Libertad de expresión

En el mundo entero, hay personas que son acosadas y encarceladas por ejercer su derecho a la libertad de expresión.

Todo el mundo tiene derecho a buscar, recibir y difundir información e ideas sin temor o injerencias.

Este derecho es importante para el desarrollo personal y la dignidad de cada persona, y es fundamental para el disfrute de otros derechos humanos.

La libertad de expresión ha sido siempre parte esencial del trabajo de Amnistía Internacional, y guarda una estrecha relación con el derecho a defender la propia opinión y con el derecho a la libertad de pensamiento, conciencia y religión.

Amnistía Internacional ha hecho campaña en favor de miles de presos y presas de conciencia: personas encarceladas a causa de sus convicciones políticas, religiosas o de otro tipo o a causa de su origen étnico, sexo, color, idioma, origen nacional o social, situación económica, nacimiento, orientación sexual o cualquier otra condición.

Amnistía Internacional pide la libertad inmediata e incondicional de todos los presos y presas de conciencia.

Acallar el debate

Los gobiernos han utilizado históricamente la “seguridad nacional” como excusa para acallar la oposición política y las críticas. En los últimos años se han invocado tanto el temor renovado al terrorismo como la seguridad para justificar un aumento de la represión de las personas y los grupos que ejercen su derecho a la libertad de expresión.

La introducción, en la mayoría de los países del mundo, de legislación antiterrorista más restrictiva está teniendo serias repercusiones en la libertad de expresión y en otros derechos.

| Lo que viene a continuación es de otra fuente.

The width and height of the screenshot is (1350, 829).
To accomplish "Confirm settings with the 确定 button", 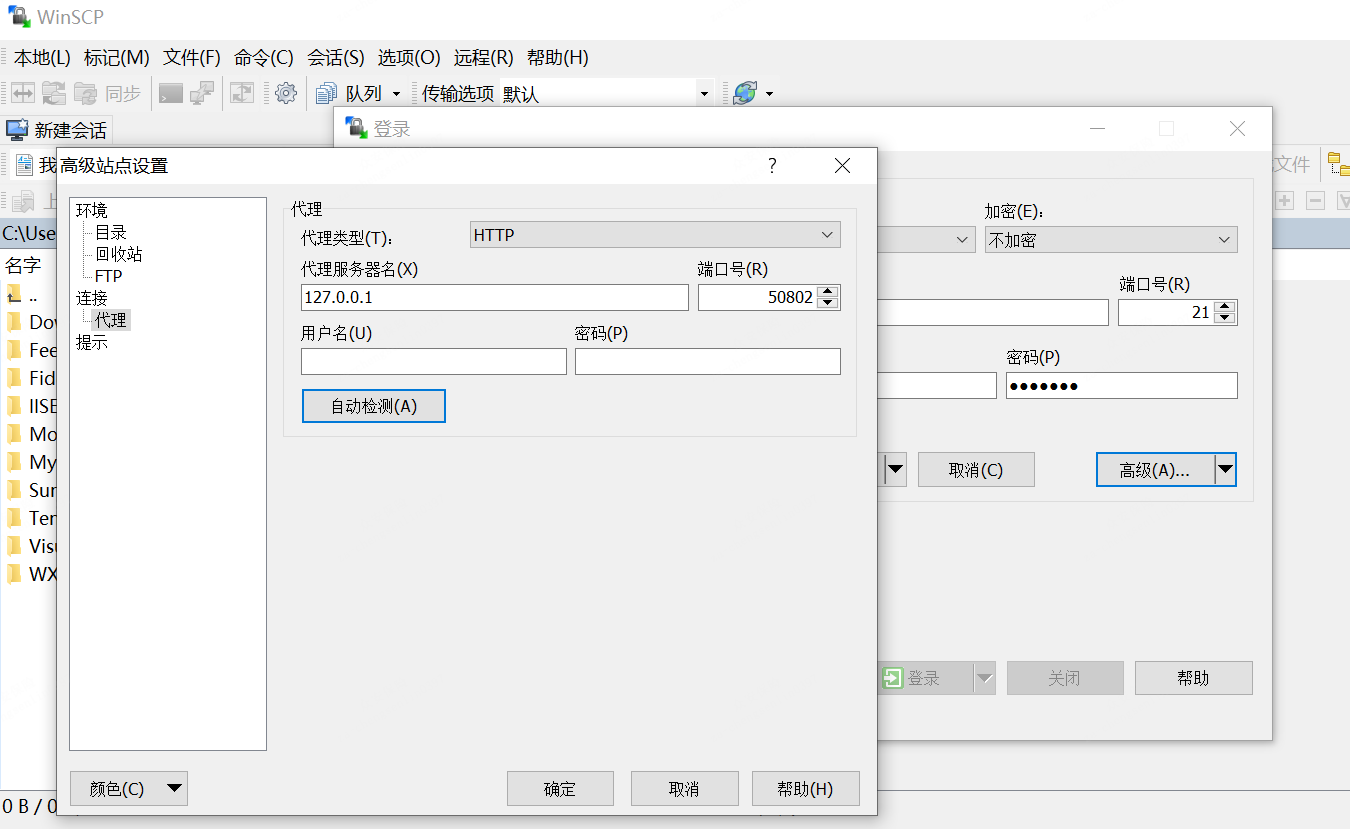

Estas medidas son cortas de miras. El debate abierto y el respeto por los derechos humanos son el único marco en el que la seguridad y el desarrollo pueden sostenerse.

Protección del derecho a defender los derechos humanos

Los defensores y defensoras de los derechos humanos son personas, grupos u organizaciones que promueven y protegen los derechos humanos por medios pacíficos y no violentos. Sus acciones dependen de la libertad de expresión, y la alimentan.

A causa de sus actividades, estos defensores y defensoras pueden convertirse en blanco de abusos. Están expuestos a que gobiernos, fuerzas de seguridad, intereses empresariales, grupos armados, dirigentes religiosos e incluso, en ocasiones, sus propias familias y comunidades intenten silenciar sus opiniones discrepantes o sus acciones.

Defensores y defensoras de los derechos humanos de numerosos países del mundo han sufrido amenazas de muerte, detención arbitraria y tortura, y muchos han sido incluso víctimas de homicidio a causa de su activismo.

Nuevas tecnologías, nuevos desafíos

Internet ha abierto nuevas vías para que personas y grupos busquen y difundan información e ideas. Sin embargo, también es una nueva frontera en la que la libertad de expresión está encarando nuevos desafíos.

¿Qué está haciendo Amnistía Internacional?

Amnistía Internacional respalda y protege a quienes hablan y expresan sus opiniones abierta y libremente en todo el mundo. Nuestro trabajo en este ámbito es abundante, especialmente el relativo a las personas que hablan para defender los derechos humanos, como por ejemplo:

  • los periodistas que sacan a la luz violaciones de derechos humanos;
  • los trabajadores y trabajadoras comunitarios que imparten educación en derechos humanos;
  • los sindicalistas que defienden los derechos de los trabajadores;
  • las mujeres que trabajan por la promoción de los derechos reproductivos;
  • los ecologistas que ponen de manifiesto el impacto que los proyectos de desarrollo tienen en los derechos agrarios de los pueblos indígenas. 

Logros

El activista chino Wang Wanxing fue liberado en 2005 tras un intenso envío de cartas por parte de la membresía de Amnistía Internacional.

Llevaba desde junio de 1992 recluido en el tristemente famoso hospital psiquiátrico de Ankang, en Pekín, por desplegar en la plaza de Tiananmen una pancarta que conmemoraba el aniversario de las protestas de junio de 1989 en favor de la democracia.

Durante su reclusión en Ankang, a Wang Wanxing lo obligaron a tomar clorpromacina, un medicamento antipsicótico, tres veces al día.

En sus últimos cinco años de encarcelamiento permaneció recluido en una sala en la que había entre 50 y 70 internos con problemas de salud mental.